Fragmento proporcionado

Sábado 17 de octubre de 1998

 

Queridos hermanos en el episcopado:

1. Con gran alegría os saludo a vosotros, pastores de la Iglesia en los Estados de Colorado, Wyoming, Utah, Arizona y Nuevo México. Vuestra visita ad limina, que os trae para «ver a Pedro» (cf. Ga 1, 18), quiere ser, en la vida de las Iglesias particulares que presidís, una oportunidad «para estrechar la unidad en la fe, la esperanza y la caridad, y hacer conocer y apreciar cada vez más el inmenso patrimonio de valores espirituales y morales que toda la Iglesia, en comunión con el Obispo de Roma, ha difundido en el mundo entero» (Pastor bonus, Anexo I, 3).

En esta serie de encuentros con los obispos de Estados Unidos, he puesto de relieve que la aplicación fiel y esmerada de las enseñanzas del concilio Vaticano II es el camino indicado por el Espíritu Santo a toda la Iglesia, a fin de que se prepare para el gran jubileo del año 2000 y el comienzo del nuevo milenio. La renovación de la vida cristiana, una de las finalidades principales de los trabajos del Concilio, fue también el objetivo que llevó al Papa Juan XXIII a promover una revisión del Código de derecho canónico (cf. Discurso a los cardenales de la Curia romana, 25 de enero de 1959), deseo que reafirmaron los padres del Concilio (cf. Christus Dominus, 44). Tras un largo trabajo, el fruto de esta revisión ha sido el nuevo Código de derecho canónico, promulgado en 1983, y el Código de cánones de las Iglesias orientales, promulgado en 1990. Hoy deseo reflexionar en algunos aspectos de vuestro ministerio relacionados con el lugar que ocupa el derecho en la Iglesia.

Filas

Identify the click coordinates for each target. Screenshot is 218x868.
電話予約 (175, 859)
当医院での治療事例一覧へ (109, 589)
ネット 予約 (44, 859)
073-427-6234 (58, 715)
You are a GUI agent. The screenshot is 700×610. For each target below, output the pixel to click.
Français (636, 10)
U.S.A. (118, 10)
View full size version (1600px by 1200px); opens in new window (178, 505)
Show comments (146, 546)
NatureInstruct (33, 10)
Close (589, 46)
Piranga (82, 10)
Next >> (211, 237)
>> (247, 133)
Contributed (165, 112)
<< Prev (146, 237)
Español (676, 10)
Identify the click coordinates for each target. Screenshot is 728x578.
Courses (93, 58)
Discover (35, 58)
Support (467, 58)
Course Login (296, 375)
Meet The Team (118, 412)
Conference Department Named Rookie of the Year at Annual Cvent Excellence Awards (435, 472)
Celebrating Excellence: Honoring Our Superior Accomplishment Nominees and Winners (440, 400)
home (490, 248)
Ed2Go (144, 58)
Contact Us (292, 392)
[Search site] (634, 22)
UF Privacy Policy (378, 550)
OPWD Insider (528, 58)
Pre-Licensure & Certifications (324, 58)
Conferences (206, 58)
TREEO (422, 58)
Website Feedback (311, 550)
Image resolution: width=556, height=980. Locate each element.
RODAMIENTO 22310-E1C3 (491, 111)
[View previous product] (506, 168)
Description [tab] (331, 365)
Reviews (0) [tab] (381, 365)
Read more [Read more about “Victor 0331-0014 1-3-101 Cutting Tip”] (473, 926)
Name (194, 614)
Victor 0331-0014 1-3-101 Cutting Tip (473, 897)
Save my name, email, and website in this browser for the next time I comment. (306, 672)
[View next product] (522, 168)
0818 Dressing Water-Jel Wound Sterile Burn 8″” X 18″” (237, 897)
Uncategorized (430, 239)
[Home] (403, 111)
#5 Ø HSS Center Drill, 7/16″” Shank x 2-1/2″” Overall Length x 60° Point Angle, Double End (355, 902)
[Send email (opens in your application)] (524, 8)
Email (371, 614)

Instrucción escrita
Según el fragmento, ¿en qué año se promulgó el Código de cánones de las Iglesias orientales? Las filas son material aparte y no guardan relación con el fragmento.

Respuesta del ejercicio
En 1990.